Meat Producers Warn of Potential Shortage That Could Include Pork, Beef, and Poultry
In the early days of the COVID-19 lockdown, there was optimism that food supply chains would remain strong enough to keep shelves stocked and people fed. But in recent weeks, supply chain challenges have kept certain foods from making their way to hungry consumers, sometimes going to waste in the process. Now, the indefinite closure of one of America’s biggest pork plants has some in the industry warning that we could be “perilously close” to a meat shortage.
Recently, Smithfield Foods was left with no choice but to shut down its Sioux Falls, South Dakota pork producing plant after almost 300 of the plant’s 3,700 employees tested positive for COVID-19. According to Time, that facility is responsible for somewhere between four and five percent of all pork production in the country. While Smithfield initially hoped to shut the plant down for only three days, South Dakota Governor Kristi Noem urged the company to close its plant for at least 14 days, telling the company it needed to “do more” to stop the spread before potentially reopening. Smithfield will pay its workers for the duration of that 14-day period, but has yet to commit to furnishing wages beyond that period.
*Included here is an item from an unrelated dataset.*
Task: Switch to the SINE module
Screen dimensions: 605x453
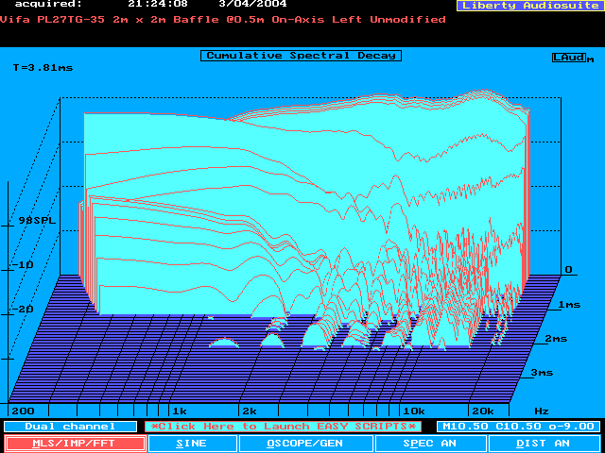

Given that meat packing and processing plants often crowd workers together, Smithfield isn’t the only meat producer dealing with constraints on its output necessitated by COVID-19. Companies like Cargill and Tyson Foods have also temporarily shuttered facilities in Pennsylvania and Iowa, while JBS USA has closed beef plants because a high number of employees simply aren’t showing up to work. Walkouts at Perdue and Linden Foods facilities have also drawn attention to the need for closures or very rigorous precautions.
The situation highlights the inherent tension between keeping workers safe and keeping Americans fed, with those in the meat biz issuing dire (if perhaps self-serving) warnings of what could happen if production grinds to a halt. “The closure of this facility, combined with a growing list of other protein plants that have shuttered across our industry, is pushing our country perilously close to the edge in terms of our meat supply,” Smithfield president and CEO Kenneth Sullivan said in a company statement. “We have a stark choice as a nation: we are either going to produce food or not, even in the face of COVID-19.”
Who knows when and how the country as a whole will reopen, but America’s need to eat remains an immediate and constant concern independent of any economic concerns. For now, whether it’s possible to safely keep meat moving or ethical to ask employees to keep working at a plant that could put their lives at risk remains a serious and increasingly pressing question.